Lapointe was in some ways unlucky to play for the great Montreal Canadiens in the 1970s. He never did get the recognition that many others did. He was deemed to be part of a great defense, but never established himself as the best of it. He was overshadowed to a degree by Larry Robinson and Serge Savard, as well as other players around the league, most notably Bobby Orr, Denis Potvin and Brad Park.

Guy was best known around the league as the ultimate practical jokester. In his view anyone was game, and somehow none of his victims ever saw him do it, even though much of the rest of the team was in on it. It was said that late in a game he'd deliberately get a penalty so he could be sent to the dressing room instead of the penalty box, so he could get a head start on his practical jokes. Players, coaches, media, even the local stickboy while on the Habs were on the road would get it!

But fans of the game remember him as a powerful skater with a hard low shot. He had this rare ability to instill the correct emotion into a game.

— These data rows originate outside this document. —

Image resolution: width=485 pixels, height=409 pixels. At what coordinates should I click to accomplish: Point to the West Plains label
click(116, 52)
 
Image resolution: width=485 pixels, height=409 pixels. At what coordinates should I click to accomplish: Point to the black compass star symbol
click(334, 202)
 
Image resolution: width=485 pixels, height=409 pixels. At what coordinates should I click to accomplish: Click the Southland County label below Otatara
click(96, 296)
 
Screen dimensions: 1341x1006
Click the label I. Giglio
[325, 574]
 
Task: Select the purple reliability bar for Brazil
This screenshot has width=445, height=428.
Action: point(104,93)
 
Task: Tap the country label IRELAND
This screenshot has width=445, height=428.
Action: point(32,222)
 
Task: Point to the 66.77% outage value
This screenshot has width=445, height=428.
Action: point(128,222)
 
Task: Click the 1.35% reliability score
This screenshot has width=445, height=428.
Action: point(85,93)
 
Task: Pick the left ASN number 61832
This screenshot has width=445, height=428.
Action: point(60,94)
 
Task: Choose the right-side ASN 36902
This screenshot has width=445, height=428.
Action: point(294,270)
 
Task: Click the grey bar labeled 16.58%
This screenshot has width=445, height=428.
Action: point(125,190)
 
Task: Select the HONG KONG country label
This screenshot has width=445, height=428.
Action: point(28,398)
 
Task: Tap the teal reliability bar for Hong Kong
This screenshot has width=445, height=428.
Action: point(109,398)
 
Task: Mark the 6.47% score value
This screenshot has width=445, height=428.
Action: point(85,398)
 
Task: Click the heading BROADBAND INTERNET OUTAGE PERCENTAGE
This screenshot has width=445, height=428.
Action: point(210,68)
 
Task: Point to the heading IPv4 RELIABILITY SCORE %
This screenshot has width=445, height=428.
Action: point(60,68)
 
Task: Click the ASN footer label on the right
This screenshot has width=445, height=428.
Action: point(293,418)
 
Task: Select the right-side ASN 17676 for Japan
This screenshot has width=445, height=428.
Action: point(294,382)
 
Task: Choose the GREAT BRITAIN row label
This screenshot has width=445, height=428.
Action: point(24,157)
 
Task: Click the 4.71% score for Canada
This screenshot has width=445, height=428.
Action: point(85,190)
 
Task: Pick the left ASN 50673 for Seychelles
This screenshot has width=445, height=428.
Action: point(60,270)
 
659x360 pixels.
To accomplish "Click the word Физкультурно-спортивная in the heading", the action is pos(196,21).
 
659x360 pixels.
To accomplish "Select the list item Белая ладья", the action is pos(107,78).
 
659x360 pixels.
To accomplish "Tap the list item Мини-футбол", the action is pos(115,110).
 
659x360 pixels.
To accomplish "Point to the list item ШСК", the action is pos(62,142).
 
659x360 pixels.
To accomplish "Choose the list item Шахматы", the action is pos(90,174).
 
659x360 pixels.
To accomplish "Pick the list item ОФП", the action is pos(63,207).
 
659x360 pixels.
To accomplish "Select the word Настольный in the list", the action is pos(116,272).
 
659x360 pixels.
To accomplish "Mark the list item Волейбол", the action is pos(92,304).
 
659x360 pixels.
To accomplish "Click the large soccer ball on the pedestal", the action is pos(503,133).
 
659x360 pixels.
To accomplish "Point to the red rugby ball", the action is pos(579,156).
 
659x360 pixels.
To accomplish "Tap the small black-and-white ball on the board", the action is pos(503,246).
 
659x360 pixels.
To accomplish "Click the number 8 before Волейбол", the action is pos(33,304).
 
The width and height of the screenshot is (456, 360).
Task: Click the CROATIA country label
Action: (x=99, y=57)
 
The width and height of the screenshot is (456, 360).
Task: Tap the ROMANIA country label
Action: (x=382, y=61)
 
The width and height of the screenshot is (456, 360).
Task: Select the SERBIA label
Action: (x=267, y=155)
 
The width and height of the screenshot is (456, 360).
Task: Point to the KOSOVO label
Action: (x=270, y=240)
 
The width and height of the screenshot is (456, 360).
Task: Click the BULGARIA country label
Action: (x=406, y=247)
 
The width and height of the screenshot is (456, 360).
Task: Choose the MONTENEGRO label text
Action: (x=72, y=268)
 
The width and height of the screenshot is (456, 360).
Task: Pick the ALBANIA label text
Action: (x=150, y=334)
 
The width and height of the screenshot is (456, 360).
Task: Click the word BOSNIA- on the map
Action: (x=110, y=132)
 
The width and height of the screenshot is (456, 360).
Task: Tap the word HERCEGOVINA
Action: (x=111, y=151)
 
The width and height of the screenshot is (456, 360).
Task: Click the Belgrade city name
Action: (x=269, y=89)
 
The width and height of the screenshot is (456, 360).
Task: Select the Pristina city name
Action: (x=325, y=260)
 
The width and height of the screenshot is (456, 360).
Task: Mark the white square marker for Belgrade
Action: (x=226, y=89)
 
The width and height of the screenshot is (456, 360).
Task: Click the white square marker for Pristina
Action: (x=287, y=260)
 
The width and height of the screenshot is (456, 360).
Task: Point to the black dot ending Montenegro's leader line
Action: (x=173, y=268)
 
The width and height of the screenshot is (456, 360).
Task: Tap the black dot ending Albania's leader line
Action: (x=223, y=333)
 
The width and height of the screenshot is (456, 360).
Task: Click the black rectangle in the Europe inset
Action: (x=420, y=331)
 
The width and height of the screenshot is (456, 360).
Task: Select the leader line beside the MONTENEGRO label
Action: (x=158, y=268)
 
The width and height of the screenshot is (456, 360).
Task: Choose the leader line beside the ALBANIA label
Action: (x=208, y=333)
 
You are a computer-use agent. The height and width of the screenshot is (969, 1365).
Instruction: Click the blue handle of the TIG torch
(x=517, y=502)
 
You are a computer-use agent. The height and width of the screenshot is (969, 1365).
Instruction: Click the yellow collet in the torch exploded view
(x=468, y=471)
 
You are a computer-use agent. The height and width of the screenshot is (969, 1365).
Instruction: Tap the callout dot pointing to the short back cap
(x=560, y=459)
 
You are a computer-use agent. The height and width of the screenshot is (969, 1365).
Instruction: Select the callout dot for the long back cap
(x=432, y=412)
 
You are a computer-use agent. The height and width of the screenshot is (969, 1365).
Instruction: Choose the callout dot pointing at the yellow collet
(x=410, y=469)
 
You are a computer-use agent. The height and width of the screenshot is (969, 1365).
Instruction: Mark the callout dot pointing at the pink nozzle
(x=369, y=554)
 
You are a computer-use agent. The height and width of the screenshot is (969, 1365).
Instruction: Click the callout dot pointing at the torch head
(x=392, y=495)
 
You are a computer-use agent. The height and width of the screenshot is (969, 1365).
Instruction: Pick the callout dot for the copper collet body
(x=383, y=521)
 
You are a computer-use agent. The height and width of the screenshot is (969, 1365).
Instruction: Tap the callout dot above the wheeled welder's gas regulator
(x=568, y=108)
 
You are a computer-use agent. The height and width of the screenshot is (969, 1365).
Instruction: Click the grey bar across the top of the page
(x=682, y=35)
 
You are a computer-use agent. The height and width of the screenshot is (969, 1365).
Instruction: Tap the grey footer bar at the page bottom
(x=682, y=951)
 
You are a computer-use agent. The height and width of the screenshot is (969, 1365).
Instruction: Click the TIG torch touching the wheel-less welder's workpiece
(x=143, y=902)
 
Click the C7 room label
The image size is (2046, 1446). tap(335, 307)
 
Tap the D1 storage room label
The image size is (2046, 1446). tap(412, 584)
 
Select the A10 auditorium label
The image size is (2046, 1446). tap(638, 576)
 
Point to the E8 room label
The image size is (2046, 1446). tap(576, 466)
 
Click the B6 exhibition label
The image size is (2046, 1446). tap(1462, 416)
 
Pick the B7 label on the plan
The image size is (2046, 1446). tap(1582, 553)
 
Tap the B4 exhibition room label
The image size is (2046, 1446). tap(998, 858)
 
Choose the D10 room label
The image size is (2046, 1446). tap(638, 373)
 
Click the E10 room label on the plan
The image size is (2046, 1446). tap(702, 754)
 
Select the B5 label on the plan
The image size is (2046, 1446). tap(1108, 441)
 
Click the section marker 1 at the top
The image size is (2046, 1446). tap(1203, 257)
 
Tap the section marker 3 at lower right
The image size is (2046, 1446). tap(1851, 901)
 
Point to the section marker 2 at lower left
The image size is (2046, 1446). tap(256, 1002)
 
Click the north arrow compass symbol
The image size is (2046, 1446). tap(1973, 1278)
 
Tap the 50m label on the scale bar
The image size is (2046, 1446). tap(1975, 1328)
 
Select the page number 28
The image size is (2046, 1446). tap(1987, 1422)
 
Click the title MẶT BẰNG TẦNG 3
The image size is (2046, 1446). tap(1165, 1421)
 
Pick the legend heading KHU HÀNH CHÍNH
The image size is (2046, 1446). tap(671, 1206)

If the game was flat or lifeless, somehow Lapointe knew how to instill enthusiasm. Yet if the game was too hectic for the Habs liking, Lapointe could slow things down and calm the storm.

4 comments:

Anonymous,  6:49 AM  

Very well written. I also think that Lapointe is and continues to be under-rated in Habs history. The numbers he put up in his career are very impressive.

Anonymous,  11:44 AM  

One of the best D-men ever and I agree with the above. It's a shame that "Pointu" mostly only gets mentioned alongside Robinson and Savard.

CLHabs 8:03 PM  

I trust the Habs management will wake up and bring his name up along side Boom boom`s....hopefully before Guy passes away.

ef1467b6-029e-11e1-ad4a-000bcdcb2996 7:34 PM  

I am related with Guy Lapointe. He is my great great cousin. He is my grandma cousin, which he is on my dad's side of my family.
if he remembers a Denise Lapointe, then that is good because that is my grandma.